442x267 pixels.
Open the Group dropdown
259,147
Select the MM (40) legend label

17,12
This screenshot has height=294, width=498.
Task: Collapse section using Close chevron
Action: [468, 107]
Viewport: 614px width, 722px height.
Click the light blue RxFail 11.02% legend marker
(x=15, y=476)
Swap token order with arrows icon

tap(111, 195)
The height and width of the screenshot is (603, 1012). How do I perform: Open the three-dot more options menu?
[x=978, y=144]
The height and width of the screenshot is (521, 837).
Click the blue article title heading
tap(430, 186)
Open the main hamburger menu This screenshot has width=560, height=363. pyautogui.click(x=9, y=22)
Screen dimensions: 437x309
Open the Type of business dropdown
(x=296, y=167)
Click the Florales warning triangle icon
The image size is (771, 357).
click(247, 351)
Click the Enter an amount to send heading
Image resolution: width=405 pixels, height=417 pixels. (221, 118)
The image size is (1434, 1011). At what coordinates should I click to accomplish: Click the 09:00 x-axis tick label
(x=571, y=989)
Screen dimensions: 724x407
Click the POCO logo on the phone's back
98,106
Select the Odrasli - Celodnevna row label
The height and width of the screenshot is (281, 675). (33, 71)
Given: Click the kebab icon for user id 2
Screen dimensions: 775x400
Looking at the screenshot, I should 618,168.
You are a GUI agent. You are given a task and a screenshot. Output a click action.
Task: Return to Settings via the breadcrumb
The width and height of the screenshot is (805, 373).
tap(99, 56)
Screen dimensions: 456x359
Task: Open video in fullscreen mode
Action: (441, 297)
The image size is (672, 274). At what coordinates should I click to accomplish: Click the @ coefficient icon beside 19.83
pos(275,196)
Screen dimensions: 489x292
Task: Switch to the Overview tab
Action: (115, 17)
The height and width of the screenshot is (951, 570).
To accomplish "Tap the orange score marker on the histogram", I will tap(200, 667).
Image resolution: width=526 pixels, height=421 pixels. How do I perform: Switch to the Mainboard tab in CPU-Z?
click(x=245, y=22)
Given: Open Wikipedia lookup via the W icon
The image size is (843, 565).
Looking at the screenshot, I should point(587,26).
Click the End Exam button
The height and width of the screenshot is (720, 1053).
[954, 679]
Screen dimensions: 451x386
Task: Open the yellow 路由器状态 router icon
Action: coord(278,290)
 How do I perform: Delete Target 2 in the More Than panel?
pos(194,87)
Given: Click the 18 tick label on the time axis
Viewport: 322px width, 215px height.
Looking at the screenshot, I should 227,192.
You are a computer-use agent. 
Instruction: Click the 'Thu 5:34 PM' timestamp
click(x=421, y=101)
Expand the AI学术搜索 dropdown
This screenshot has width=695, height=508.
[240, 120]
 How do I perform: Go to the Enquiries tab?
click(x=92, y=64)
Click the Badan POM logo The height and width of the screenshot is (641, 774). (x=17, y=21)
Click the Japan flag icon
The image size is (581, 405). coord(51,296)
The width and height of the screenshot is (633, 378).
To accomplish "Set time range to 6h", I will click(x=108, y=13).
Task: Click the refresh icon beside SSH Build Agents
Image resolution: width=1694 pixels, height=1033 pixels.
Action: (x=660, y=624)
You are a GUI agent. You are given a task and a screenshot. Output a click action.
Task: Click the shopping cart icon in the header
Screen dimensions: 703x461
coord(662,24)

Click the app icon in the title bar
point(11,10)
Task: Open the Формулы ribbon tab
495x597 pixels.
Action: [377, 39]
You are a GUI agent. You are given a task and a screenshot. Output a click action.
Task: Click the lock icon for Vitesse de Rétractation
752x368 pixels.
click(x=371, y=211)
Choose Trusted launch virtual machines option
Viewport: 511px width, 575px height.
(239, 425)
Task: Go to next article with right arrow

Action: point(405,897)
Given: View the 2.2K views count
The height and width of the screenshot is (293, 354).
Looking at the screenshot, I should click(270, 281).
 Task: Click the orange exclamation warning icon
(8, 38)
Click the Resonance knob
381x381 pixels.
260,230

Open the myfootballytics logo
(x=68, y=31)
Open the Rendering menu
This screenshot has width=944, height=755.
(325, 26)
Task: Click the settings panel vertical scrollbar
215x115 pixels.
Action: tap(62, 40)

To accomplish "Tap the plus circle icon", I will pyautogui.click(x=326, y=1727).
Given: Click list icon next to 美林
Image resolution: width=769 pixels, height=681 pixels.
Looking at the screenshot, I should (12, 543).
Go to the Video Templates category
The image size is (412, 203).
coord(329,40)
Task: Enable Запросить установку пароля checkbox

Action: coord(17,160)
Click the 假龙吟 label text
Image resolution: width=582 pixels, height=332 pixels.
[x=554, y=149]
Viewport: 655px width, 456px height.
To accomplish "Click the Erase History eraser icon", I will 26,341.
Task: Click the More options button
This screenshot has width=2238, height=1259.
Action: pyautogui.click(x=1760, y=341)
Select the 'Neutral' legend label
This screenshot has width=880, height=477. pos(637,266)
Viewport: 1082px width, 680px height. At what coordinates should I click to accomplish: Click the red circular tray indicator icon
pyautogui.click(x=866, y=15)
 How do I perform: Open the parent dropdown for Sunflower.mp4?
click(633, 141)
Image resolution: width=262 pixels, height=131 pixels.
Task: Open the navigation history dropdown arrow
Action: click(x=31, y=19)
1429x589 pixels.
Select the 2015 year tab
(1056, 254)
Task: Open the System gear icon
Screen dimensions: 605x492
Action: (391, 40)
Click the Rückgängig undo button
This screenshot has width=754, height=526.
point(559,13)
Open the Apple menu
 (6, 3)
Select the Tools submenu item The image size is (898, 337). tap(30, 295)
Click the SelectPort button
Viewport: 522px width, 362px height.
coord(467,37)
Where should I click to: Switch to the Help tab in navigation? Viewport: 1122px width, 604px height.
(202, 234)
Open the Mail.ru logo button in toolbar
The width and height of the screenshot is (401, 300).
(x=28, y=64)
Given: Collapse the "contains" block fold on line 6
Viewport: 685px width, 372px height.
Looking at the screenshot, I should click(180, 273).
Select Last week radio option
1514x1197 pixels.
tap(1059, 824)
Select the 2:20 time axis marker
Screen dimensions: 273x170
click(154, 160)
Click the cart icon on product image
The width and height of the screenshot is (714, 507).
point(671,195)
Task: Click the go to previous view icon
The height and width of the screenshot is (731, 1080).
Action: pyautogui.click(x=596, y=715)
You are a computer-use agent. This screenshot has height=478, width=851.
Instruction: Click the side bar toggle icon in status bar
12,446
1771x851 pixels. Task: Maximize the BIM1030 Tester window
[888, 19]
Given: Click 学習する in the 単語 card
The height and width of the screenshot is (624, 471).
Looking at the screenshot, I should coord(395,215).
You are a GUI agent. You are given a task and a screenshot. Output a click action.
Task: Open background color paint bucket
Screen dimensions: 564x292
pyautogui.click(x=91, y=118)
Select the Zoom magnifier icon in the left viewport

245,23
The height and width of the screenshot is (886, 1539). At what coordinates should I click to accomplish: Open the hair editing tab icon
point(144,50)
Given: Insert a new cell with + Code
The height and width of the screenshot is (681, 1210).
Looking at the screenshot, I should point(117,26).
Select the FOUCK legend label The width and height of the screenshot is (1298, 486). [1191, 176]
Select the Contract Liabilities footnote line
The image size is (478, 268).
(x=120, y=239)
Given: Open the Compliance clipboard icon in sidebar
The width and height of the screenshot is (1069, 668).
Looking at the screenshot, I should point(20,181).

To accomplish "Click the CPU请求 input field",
____________
• What you need to do
Render the lines above, from the one containing "1429x589 pixels." up to and including the one containing "point(144,50)", as a Markdown table with the columns Row and Line. Number the rows and leave out blank lines.

• Solved problem
| Row | Line |
|---|---|
| 1 | 1429x589 pixels. |
| 2 | Select the 2015 year tab |
| 3 | (1056, 254) |
| 4 | Task: Open the System gear icon |
| 5 | Screen dimensions: 605x492 |
| 6 | Action: (391, 40) |
| 7 | Click the Rückgängig undo button |
| 8 | This screenshot has width=754, height=526. |
| 9 | point(559,13) |
| 10 | Open the Apple menu |
| 11 |  (6, 3) |
| 12 | Select the Tools submenu item The image size is (898, 337). tap(30, 295) |
| 13 | Click the SelectPort button |
| 14 | Viewport: 522px width, 362px height. |
| 15 | coord(467,37) |
| 16 | Where should I click to: Switch to the Help tab in navigation? Viewport: 1122px width, 604px height. |
| 17 | (202, 234) |
| 18 | Open the Mail.ru logo button in toolbar |
| 19 | The width and height of the screenshot is (401, 300). |
| 20 | (x=28, y=64) |
| 21 | Given: Collapse the "contains" block fold on line 6 |
| 22 | Viewport: 685px width, 372px height. |
| 23 | Looking at the screenshot, I should click(180, 273). |
| 24 | Select Last week radio option |
| 25 | 1514x1197 pixels. |
| 26 | tap(1059, 824) |
| 27 | Select the 2:20 time axis marker |
| 28 | Screen dimensions: 273x170 |
| 29 | click(154, 160) |
| 30 | Click the cart icon on product image |
| 31 | The width and height of the screenshot is (714, 507). |
| 32 | point(671,195) |
| 33 | Task: Click the go to previous view icon |
| 34 | The height and width of the screenshot is (731, 1080). |
| 35 | Action: pyautogui.click(x=596, y=715) |
| 36 | You are a computer-use agent. This screenshot has height=478, width=851. |
| 37 | Instruction: Click the side bar toggle icon in status bar |
| 38 | 12,446 |
| 39 | 1771x851 pixels. Task: Maximize the BIM1030 Tester window |
| 40 | [888, 19] |
| 41 | Given: Click 学習する in the 単語 card |
| 42 | The height and width of the screenshot is (624, 471). |
| 43 | Looking at the screenshot, I should coord(395,215). |
| 44 | You are a GUI agent. You are given a task and a screenshot. Output a click action. |
| 45 | Task: Open background color paint bucket |
| 46 | Screen dimensions: 564x292 |
| 47 | pyautogui.click(x=91, y=118) |
| 48 | Select the Zoom magnifier icon in the left viewport |
| 49 | 245,23 |
| 50 | The height and width of the screenshot is (886, 1539). At what coordinates should I click to accomplish: Open the hair editing tab icon |
| 51 | point(144,50) |